- [Exercise goal] Reproduce every line of the items below word for word, leaving out the pictures.

Interface element records
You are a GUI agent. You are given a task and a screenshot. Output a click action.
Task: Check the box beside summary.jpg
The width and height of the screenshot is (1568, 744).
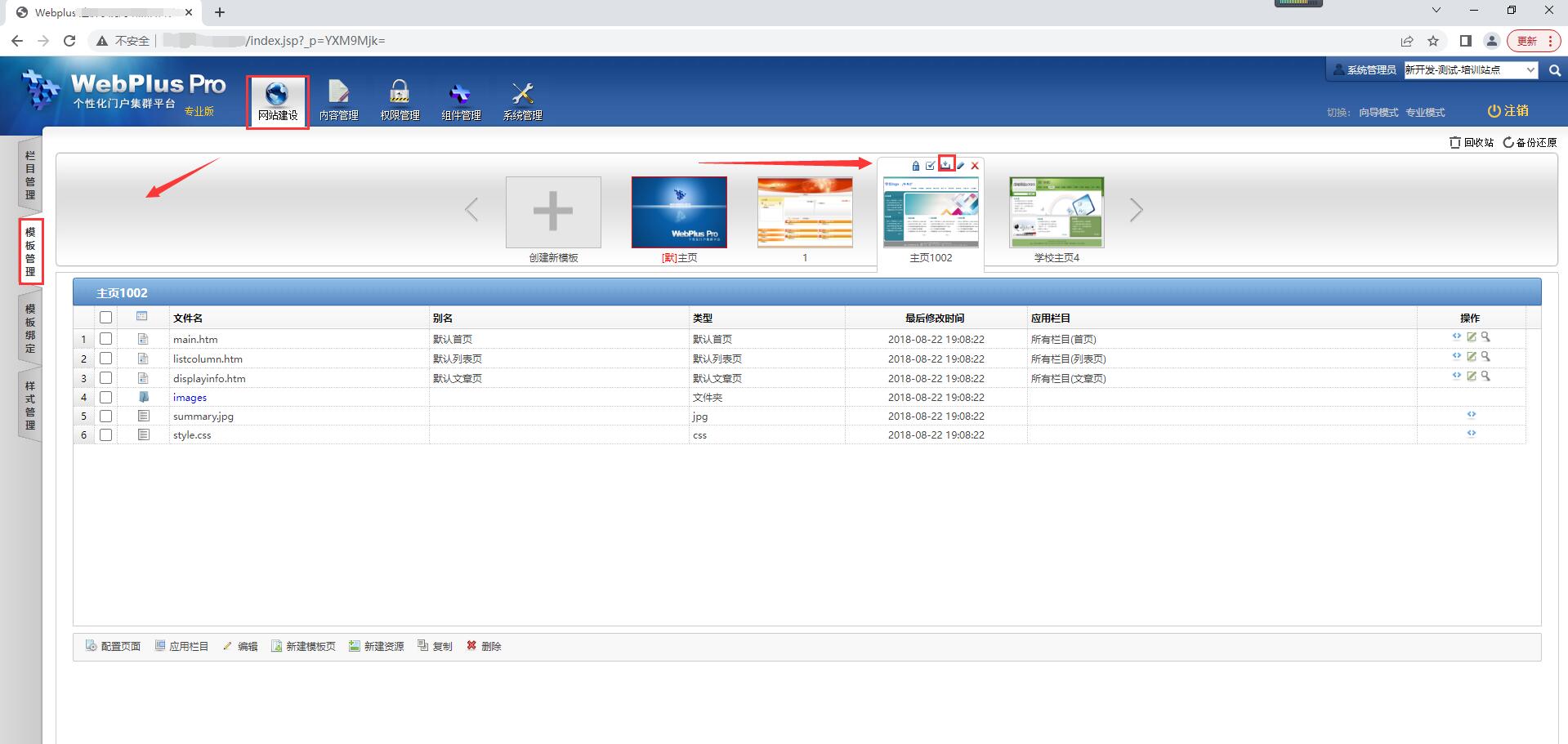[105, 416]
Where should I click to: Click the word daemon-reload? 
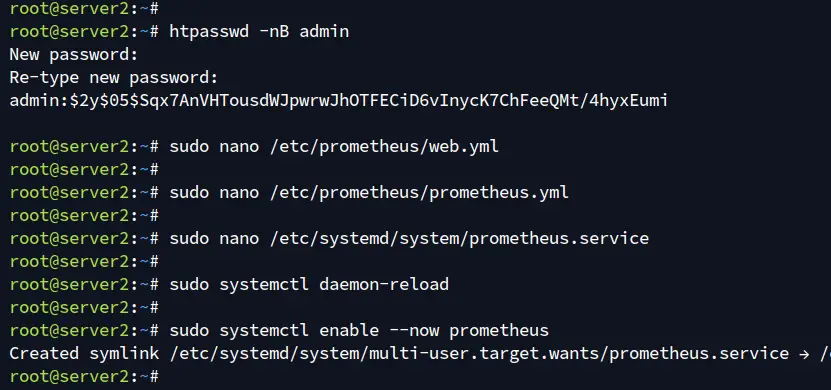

- [Written answer]
You are a GUI agent. You are given a task and a screenshot. Output a click action.
Task: Check the box beside summary.jpg
The width and height of the screenshot is (1568, 744).
[105, 416]
Where should I click to: Click the word daemon-reload? 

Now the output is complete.